OLNEPA: Efficacy of Olanzapine, Netupitant and Palonosetron in Controlling Nausea and Vomiting Associated With Highly Emetogenic Chemotherapy in Patients With Breast Cancer
Study Details
Study Description
Brief Summary
This is a longitudinal, one arm, prospective phase II study, designed to evaluate the efficacy of Olanzapine Netupitant and Palonosetron in the controll of nausea and vomiting induced by highly emetogenic chemotherapy.

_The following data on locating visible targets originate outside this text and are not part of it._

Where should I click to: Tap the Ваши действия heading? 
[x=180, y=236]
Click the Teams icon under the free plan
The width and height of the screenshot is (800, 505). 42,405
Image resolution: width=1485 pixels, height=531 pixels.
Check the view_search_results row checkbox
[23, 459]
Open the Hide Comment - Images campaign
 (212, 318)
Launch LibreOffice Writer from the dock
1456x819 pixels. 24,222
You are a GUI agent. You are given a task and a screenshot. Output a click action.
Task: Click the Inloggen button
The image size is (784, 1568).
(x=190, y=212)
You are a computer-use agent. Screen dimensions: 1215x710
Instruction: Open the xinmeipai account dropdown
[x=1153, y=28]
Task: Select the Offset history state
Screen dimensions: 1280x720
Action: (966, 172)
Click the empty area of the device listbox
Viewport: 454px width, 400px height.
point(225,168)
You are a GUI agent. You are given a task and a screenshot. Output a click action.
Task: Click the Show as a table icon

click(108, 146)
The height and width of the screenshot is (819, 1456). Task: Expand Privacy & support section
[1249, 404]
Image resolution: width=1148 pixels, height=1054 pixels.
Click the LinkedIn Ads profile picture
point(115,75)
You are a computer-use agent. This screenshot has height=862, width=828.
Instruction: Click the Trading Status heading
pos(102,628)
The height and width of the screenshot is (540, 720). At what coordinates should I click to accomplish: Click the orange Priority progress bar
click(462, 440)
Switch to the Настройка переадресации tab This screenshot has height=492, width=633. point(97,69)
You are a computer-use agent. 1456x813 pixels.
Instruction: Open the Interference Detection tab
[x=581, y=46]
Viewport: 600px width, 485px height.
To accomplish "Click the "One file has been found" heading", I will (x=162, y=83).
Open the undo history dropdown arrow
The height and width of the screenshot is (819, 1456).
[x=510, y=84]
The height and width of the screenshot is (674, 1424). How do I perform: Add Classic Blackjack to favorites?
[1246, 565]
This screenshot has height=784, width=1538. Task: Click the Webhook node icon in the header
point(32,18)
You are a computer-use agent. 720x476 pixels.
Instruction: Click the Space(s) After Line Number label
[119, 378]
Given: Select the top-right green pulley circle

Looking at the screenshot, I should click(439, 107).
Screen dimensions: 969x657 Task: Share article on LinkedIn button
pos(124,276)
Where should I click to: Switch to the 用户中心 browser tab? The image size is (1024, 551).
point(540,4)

Condition or Disease | Intervention/Treatment | Phase |
---|---|---|
Phase 2 |
Detailed Description
The population of the study is women diagnosed with breast cancer, who will start chemotherapy (Doxorubicine and Cyclophosfamide). We will evaluate the control of nausea and vomiting in the first cycle of chemotherapy, utilizing Netupitant (300mg) + palonosetron (0,56mg) in day 1 and Olanzapine 5mg starting on Day 0, given once a day for five days. The primary endpoint of this study is complete response rate (no nausea, no emesis no use of rescue medication).
Study Design
Arms and Interventions
Arm | Intervention/Treatment |
---|---|
Experimental: Olanzapine + Netupitanto + Palonosetron Olanzapine 5 mg/day d 0-4 + Netupitanto 300 mg/day d 1 + Palonosetron 0.56 mg/day d 1; |
Drug: Olanzapine
- Olanzapine 5mg, administered once daily, during 5 days (day before chemotherapy, the D day of the chemotherapy and 3 day after chemotherapy)
Drug: Netupitant
- Netupitanto 300 mg, once daily, on chemotherapy day;
Drug: Palonesetron
- Palonosetron 0.56 mg, once daily, on chemotherapy day;
|
Outcome Measures
Primary Outcome Measures
- Nausea Complete Response Rate [5 days after chemotherapeutic administration]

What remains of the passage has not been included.